Set tasks:
A. In the comments on Madoff's sentence, what reason does the writer give for saying "We are a people of laws"? Answer in one to three sentences.
B. Carry on the comments on Madoff's sentence from the point where they stop.
====== Source document ======
Just as a side thought… I wonder if his life would be in jeopardy if he were to walk the streets in under 15 years considering all the people he scammed for such a long time- many who still have means many who were cleaned out completely. I wouldn’t want to walk in the shoes of a “marked man” for all the riches and power he held.
Also, we shouldn’t forget he’s not likely headed to Sing Sing or any prison that would be a threat to his survival. He’ll more likely get sent to a much cleaner and civil imprisonment that is less life threatening with inmates equal to himself. Such is the travesty of “equality” in the justice system.
I would also like to see the SEC receive more scrutiny by the law and see punitive measures beyond a slap on the wrists to those who “looked the other way”.
We are a people of laws because the individual, as this case exemplifies, are not always honest with those whose trust they have and hold. As anyone who works in the world of Justice in the US knows, ours is an imperfect system, but it’s better than many.
Regardless of the length of Mr. Madoff’s sentence, he’s headed to a special Hell, whether he dies in prison or in the comforts of his own wealth.
This just in. The Madoff feature film is coming soon :).
Frankly, I’d like to see more sentences like that for financial improprieties.
We have developed a system that claims the corporations, the wealthy, and the financial wizards are far too important to society to be taxed at the same levels as the poor, yet when we find out they have been rigging the game all along, they suddenly claim it’s desperately unfair for white collar crime to be punished as if they had robbed a gas station.
====== Information supplied ======
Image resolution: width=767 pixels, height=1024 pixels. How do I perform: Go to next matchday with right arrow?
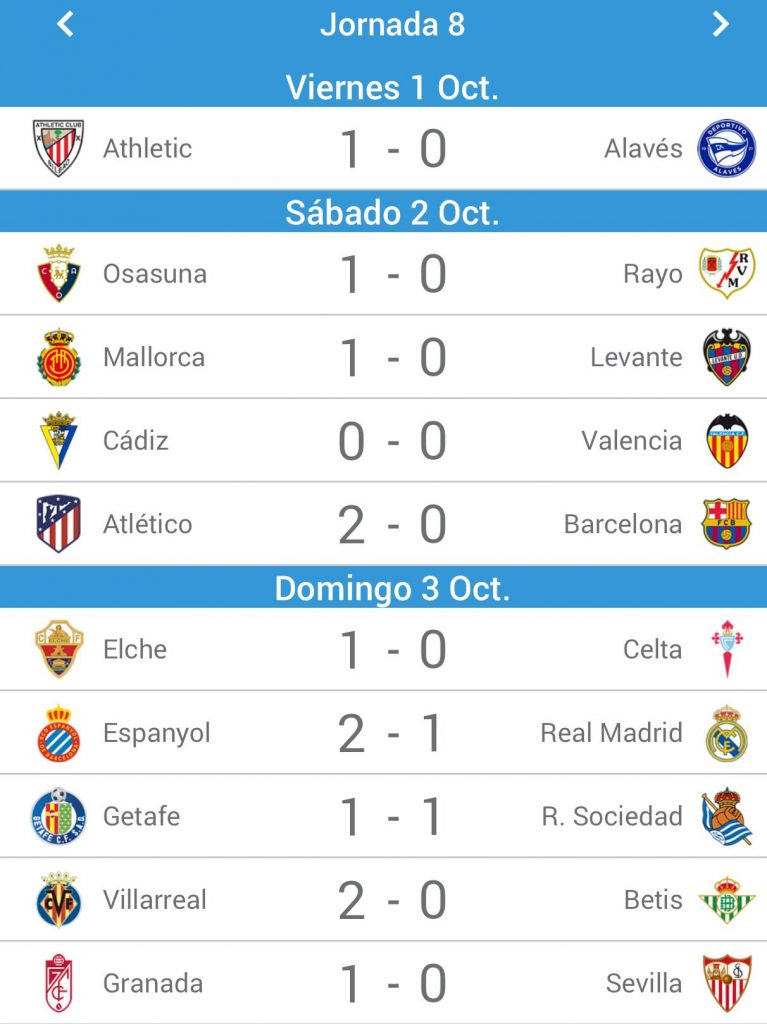pyautogui.click(x=721, y=24)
======
Answer set:
A. The writer says it is because individuals are not always honest with the people whose trust they have and hold, and the Madoff case shows this.

B.
Sorry – no. A poor man that robs a gas station for $100 will go to jail for years. When the wealthy turn out to have been cheating the system and destroying millions of dollars of wealth, they should be punished as if destroying millions of dollars in savings, impoverishing thousands of people, was somehow, y’know . . . BAD.
Perhaps, and I’m just spitballing here, even punishing them in some way that other people will decide it’s not worth the risk.
The Judge got it right, the controlling authorities did not, whom from them will be punished for neglecting thier Duties to Investors?.
Can anyone answer that.? A simple blatant fraud, why did no one notice that there were no Held Shares-Bonds-Investment papers-etc..
Question How was tax paid on the profit-i mean the the stolen monies.? and if tax was paid, the Taxing Authorities must have seen that there were no Holdings of any sort.
Sure he was a thief, but how about the others that were living from his system, he could not have managed the whole dodge on his own.
So of course the Judge got it right-Which Judge is going to get it right with all of the others at fault, and associated with the System.
May be one thing should be remembered. 3% interest doesn’t seem much, in the normal saving methods, but it is 99.9% safe method of saving. Life insurances are safe and you are 99.9% sure of getting your monies plus. Rather 3% than total loss, seems to be the prudent way.
John in Germany.
What do you bet he gets sent to one of those Federal “Tennis Camp” Prisons that are reserved for the wealthy who get caught?
He won’t do “Hard Time”, he’ll do really easy time, unlike the people whose lives he ruined. He’ll get hot showers, three square meals a day, and a nice warm bed with a roof over his head in a very secure prison while his victims are grubbing through trash cans for food, begging for jobs, living off relatives, giving up and committing suicide, etc.
I don’t know how you could really give him a just punishment but I would like to see suggestions about how to prevent anyone from financially hurting people in the future.
Regulations, Enforcement, and Oversight are sorely needed to prevent people like him.
Hi Tom D Ford.
Thanks for that info-new to me.
What a screw up-Ok he’s to old for a boot camp, but he should feel the pain every day that he caused to those that he robbed.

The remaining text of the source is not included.